2nd Prize: Ruth Rendell Short Story Competition 2012
Saturdays, Always The Same
'Why do I always have to go to Granny’s?'
I perched on the seat of my father’s bike, his steadying arms around me. My feet were hot and sweaty in my wellies on such a hot day, but it was my own fault. I had hidden my sandals. I had fallen over in the hall, and squeezed my eyes so hard real tears had come out. But none of the tricks that worked on Mum worked with my father.
‘Mum has to sleep and I have to work. Saturdays, it’s always the same.’

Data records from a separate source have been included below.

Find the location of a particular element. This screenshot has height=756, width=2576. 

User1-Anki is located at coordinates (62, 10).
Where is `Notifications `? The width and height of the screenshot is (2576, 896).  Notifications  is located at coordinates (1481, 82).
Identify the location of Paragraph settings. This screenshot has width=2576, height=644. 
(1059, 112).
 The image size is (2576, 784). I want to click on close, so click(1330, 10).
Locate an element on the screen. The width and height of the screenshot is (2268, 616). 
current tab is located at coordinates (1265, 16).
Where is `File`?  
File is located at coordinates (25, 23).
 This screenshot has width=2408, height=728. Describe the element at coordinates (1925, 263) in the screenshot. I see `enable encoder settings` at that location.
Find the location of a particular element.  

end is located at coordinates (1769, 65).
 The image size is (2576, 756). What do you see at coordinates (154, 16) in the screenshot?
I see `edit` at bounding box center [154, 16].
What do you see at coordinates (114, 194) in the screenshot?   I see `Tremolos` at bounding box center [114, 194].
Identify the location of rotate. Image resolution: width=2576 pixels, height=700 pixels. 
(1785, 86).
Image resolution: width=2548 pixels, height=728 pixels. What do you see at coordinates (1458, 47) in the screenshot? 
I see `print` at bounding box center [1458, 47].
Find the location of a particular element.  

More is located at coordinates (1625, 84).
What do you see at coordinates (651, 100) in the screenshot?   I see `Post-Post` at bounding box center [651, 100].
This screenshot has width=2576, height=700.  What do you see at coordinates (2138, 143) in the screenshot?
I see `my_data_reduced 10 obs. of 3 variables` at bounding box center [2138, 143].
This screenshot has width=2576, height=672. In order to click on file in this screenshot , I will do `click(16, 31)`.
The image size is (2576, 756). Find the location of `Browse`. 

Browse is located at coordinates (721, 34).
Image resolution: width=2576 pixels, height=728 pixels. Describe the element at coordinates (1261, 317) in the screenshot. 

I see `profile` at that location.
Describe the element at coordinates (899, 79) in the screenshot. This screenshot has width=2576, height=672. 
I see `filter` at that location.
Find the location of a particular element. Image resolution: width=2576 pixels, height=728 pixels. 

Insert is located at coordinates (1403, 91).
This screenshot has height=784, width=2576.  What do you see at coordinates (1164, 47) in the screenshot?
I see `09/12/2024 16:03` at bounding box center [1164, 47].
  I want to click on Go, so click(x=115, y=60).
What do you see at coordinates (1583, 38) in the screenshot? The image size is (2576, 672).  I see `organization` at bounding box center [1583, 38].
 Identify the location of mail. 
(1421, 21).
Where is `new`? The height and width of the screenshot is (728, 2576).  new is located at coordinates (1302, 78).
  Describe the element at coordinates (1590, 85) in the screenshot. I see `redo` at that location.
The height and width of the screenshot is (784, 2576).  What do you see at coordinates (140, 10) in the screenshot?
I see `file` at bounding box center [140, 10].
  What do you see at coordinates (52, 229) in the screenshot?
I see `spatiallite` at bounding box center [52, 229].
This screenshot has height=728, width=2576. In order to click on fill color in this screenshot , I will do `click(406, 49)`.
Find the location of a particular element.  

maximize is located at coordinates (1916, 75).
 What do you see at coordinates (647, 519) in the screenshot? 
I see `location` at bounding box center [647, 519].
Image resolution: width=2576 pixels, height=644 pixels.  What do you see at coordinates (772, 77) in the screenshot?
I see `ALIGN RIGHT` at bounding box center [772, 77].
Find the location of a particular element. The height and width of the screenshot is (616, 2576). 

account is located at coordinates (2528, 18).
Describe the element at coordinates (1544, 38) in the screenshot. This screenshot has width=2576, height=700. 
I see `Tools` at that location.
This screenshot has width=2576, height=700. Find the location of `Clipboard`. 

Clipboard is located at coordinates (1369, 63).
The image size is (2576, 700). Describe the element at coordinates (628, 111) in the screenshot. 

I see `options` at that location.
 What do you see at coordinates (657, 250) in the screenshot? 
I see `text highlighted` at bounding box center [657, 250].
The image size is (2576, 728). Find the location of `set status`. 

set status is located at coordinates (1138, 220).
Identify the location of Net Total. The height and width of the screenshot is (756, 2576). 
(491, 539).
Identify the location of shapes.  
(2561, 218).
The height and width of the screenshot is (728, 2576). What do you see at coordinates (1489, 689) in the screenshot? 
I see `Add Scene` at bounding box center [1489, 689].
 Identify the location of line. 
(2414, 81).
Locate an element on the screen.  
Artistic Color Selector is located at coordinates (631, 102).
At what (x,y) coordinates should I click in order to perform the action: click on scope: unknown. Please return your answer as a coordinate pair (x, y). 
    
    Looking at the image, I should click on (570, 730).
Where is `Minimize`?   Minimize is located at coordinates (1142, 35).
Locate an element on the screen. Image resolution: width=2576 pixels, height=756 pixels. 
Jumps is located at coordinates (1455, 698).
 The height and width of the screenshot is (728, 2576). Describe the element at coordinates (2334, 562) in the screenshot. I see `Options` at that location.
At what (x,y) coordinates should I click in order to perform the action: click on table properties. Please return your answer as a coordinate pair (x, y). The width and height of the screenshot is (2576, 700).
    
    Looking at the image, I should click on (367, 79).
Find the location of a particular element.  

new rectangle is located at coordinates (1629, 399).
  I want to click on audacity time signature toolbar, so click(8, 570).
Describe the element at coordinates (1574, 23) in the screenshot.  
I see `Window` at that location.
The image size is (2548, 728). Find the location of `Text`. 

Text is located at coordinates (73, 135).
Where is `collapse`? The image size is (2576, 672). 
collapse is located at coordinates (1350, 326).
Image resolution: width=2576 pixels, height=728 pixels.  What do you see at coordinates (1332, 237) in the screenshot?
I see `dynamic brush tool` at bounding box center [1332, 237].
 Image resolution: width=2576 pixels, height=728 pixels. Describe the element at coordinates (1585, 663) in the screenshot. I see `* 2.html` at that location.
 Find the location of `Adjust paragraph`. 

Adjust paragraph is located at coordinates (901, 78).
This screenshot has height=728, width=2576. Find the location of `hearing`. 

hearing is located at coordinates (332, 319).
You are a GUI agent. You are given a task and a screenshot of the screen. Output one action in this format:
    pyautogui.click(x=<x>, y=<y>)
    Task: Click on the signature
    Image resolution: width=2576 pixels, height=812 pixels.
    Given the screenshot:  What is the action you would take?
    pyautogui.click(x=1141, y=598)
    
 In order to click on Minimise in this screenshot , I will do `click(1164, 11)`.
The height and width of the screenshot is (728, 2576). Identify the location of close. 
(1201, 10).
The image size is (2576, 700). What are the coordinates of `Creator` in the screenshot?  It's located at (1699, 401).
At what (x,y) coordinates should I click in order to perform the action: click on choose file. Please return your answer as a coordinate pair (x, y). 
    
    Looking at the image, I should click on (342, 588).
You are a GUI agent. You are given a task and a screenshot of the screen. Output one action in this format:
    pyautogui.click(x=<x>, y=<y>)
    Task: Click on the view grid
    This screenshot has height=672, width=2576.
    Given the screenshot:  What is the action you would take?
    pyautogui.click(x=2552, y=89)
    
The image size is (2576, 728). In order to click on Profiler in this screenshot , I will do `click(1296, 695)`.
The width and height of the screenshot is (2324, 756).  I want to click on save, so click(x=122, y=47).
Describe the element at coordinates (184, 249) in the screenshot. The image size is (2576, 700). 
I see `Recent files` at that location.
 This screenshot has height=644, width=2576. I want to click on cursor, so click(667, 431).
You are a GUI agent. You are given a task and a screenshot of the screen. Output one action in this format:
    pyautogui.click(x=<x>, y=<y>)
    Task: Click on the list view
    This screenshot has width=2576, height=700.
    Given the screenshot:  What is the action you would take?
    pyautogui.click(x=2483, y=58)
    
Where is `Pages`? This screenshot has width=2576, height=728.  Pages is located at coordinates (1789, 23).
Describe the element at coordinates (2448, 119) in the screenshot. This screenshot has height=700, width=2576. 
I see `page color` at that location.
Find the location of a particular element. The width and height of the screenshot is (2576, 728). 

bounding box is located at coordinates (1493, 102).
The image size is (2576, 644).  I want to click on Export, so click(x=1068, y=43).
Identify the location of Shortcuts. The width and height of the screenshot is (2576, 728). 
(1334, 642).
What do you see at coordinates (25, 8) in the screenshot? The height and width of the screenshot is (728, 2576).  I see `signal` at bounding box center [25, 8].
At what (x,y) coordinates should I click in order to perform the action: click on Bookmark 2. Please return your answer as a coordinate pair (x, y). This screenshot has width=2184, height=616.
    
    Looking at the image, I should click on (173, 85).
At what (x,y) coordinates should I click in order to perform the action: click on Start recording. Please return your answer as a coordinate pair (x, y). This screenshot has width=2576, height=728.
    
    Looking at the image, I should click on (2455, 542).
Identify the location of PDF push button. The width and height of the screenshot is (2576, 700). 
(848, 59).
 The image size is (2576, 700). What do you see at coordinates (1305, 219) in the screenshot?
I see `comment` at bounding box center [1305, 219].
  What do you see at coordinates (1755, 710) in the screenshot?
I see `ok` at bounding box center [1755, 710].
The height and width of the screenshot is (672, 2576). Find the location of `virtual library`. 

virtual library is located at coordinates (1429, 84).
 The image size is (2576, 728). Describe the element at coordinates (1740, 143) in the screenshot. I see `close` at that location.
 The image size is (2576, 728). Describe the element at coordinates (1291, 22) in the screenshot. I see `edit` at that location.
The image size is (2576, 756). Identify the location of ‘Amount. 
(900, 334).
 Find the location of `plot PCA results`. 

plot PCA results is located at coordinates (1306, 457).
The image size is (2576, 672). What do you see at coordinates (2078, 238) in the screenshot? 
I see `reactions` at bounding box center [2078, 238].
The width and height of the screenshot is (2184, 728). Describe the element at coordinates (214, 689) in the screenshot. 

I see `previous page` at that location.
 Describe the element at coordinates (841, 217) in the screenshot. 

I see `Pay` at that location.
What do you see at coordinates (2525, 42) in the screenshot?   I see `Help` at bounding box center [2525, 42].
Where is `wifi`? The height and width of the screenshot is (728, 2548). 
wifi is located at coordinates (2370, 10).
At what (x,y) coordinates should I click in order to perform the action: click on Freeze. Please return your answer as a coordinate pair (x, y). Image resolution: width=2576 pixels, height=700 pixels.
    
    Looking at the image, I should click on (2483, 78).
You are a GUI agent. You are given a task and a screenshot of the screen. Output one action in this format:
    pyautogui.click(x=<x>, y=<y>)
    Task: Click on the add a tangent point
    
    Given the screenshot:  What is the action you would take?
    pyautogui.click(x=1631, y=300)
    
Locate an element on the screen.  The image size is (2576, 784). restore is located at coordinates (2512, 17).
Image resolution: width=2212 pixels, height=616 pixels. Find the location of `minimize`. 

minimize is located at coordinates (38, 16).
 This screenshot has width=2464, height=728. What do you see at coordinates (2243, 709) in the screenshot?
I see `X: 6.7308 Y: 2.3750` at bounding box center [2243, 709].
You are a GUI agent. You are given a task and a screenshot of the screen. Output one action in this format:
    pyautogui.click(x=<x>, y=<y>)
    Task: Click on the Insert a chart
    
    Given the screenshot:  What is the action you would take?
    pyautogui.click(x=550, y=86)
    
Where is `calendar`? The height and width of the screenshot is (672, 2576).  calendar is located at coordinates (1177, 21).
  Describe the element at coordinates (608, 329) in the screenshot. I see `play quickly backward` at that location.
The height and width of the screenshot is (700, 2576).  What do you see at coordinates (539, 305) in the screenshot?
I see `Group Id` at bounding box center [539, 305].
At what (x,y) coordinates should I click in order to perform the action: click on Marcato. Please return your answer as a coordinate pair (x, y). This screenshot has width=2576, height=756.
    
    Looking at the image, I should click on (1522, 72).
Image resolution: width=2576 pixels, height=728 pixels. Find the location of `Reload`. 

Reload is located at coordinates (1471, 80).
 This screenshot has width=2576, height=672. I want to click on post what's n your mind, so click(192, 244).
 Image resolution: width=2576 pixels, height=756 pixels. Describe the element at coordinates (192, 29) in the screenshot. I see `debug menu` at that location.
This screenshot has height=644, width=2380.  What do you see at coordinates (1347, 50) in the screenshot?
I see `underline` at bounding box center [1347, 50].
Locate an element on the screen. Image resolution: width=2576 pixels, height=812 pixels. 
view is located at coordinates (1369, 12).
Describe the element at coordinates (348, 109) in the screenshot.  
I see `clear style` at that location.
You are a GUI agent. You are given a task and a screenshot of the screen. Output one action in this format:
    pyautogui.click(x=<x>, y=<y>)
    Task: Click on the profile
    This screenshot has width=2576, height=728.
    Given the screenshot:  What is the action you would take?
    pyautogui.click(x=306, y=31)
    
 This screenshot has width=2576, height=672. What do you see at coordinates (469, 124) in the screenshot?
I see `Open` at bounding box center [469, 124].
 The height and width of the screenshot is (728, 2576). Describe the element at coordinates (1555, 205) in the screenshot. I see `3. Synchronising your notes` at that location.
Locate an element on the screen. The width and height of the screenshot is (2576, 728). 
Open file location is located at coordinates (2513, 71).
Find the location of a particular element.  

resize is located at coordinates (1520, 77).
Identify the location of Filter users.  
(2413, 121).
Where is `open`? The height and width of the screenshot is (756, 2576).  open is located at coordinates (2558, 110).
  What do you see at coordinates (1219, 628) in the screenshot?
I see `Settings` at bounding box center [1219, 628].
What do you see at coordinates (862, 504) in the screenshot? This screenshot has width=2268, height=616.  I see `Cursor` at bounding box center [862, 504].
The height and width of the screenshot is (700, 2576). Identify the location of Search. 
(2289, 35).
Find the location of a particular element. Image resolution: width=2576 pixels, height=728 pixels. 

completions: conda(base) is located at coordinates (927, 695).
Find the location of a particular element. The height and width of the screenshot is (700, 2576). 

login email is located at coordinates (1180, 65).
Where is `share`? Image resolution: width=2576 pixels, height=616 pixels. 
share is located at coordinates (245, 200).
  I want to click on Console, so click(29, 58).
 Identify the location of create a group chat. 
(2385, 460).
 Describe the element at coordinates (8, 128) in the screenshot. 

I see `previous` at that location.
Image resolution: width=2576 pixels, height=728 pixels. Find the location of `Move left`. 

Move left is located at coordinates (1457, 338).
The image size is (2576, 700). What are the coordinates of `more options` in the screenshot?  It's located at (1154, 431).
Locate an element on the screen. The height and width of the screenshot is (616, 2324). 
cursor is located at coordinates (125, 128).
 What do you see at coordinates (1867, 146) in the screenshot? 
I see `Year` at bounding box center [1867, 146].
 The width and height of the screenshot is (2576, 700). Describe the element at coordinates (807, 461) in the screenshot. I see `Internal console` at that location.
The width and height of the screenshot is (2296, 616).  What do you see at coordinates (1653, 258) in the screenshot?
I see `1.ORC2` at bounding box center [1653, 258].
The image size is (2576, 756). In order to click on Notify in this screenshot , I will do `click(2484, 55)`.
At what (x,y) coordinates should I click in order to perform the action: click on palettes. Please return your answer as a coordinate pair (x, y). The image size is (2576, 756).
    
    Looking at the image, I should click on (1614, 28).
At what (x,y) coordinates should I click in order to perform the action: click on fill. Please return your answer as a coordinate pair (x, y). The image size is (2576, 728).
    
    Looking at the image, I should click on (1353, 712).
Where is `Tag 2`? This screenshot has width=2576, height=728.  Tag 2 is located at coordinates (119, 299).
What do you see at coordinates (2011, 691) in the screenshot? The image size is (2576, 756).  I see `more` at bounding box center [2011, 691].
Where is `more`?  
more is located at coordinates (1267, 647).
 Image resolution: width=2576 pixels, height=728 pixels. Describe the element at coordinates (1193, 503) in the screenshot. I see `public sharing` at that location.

Saturdays, always the same. We took the long road past the shops, the halal butchers and the mosque, shabby in the June sunshine. Past the church hall where girls in pink leotards and satin shoes were dancing. I could hear the piano music through the open door, and the voice of the teacher, shouting instructions. I wanted to be there. But when I asked my father, he gave me that look again.
‘Dancing’s not important. Anyone can dance.’
‘It’s ballet.’ I told him.
‘Makes no difference.’
I pressed my lips together, and neither of us said another word till we got to Granny’s house.
‘Come in, darling,’ sang Granny. ‘Come and see what I’ve got.’
Granny was short and fat, with brown skin like my father. She had on a woolly pink hat, her ‘indoors’ hat. Her cardigan was fastened up at the neck very tightly with a safety pin. England was full of draughts. She held her cheek close to mine to be kissed. She smelt of talcum powder.
'What is it?' I demanded. 'What have you got?'
Granny led me into the small cluttered room.
'Can you see? Over there on the big table.'
Granny’s table was untidy. There were piles of old letters and magazines, little bundles of this and that. All that stuff was pushed away to make room for a large cardboard box.
'How did you carry that home?’ my father said accusingly. ‘You should have asked me to fetch it.'
Granny did that wiggle with her neck.
'I got the man to carry it. But then I decided to save it for Mena to open. Open it, darling.'
I felt my father come up behind me. I didn’t need to turn round to feel his frown. It made my fingers nervous. I looked at the box. It was yellow, and had a picture of a big tree on it. There was some writing too - KASHMIR IMPORTS. What did that mean? There were air holes in the box. As I felt for the edges of the lid, there was the tiniest rustling. Was something inside alive? Would it scurry out when she lifted the lid?
My hands flew to my armpits.
'I don’t want to!'
Granny laughed. 'It’s nothing scary. Come, I’ll help you.'
Granny’s two plump hands, scarcely bigger than mine, gently unhooked my fingers, and brought them back to the box. My heart started beating. Perhaps it was a kitten. Then what would my father do?
Together we lifted off the lid.
All I could see was a lot of shredded paper.
'Feel underneath,' said Granny Floor.
Slowly, slowly, I put in my hand. The paper rustled and shifted, and then I touched smooth cold skin. I yanked my hand back out of there like I had been slapped.
'There’s a snake!’
Granny and my father were laughing. Out loud laughing, not English held in behind your hand. I was offended.
‘Never mind, Mena,’ Granny said. ‘I’ll show you.’
She reached in and pulled out a small oval. It had dull yellow skin and looked liked nothing at all.
'Fruit?' I was angry now, angry and disappointed. 'Just fruit? But why’s it wrapped up in that box as if it’s something special?'
'It is special,' said Granny Floor. 'These are honey mangoes, from Pakistan. I ate them when I was small like you. Then when I got married and went to Uganda, we had a mango tree in our compound. Let’s cut it and you can try.'
My father fetched a knife and a plate I couldn’t believe it. He was letting the mango make him late for work.
He cut two big slices, and licked the juice off his fingers.
'This is the best thing you’ll ever taste.'
He held it out to me.
I looked at the smooth yellow mango flesh. What if I didn’t like it? What if I wanted to spit it out?
He was watching me with such expectation. I brought it to my mouth and took a little bite.
We all smiled in relief. My father laughed, but not like before. This time it was a high, boyish laugh, a laugh I had never heard from his mouth. It made me happy. The mango was sweet and tangy and filled my mouth with honey juice. I finished it quickly, down to the skin. Suddenly Granny clapped her hands and began singing. Her voice was out of tune and old, but Dad joined in, and his voice was lilting. He grabbed my sticky hands and whirled me round, once, twice -- the room danced with us, and I was singing, though I didn’t know the tune.
In a flash it was over. Dad’s eye had caught the clock. He let go of my hands and I stumbled back against the table, making the plate jump. I held my breath, waiting for the reproof. Instead, he smiled. Reaching forward, he pushed my hair out of the way and kissed me softly on the forehead.
‘My girl likes mangoes.’ he said.
And he walked out of the door, whistling.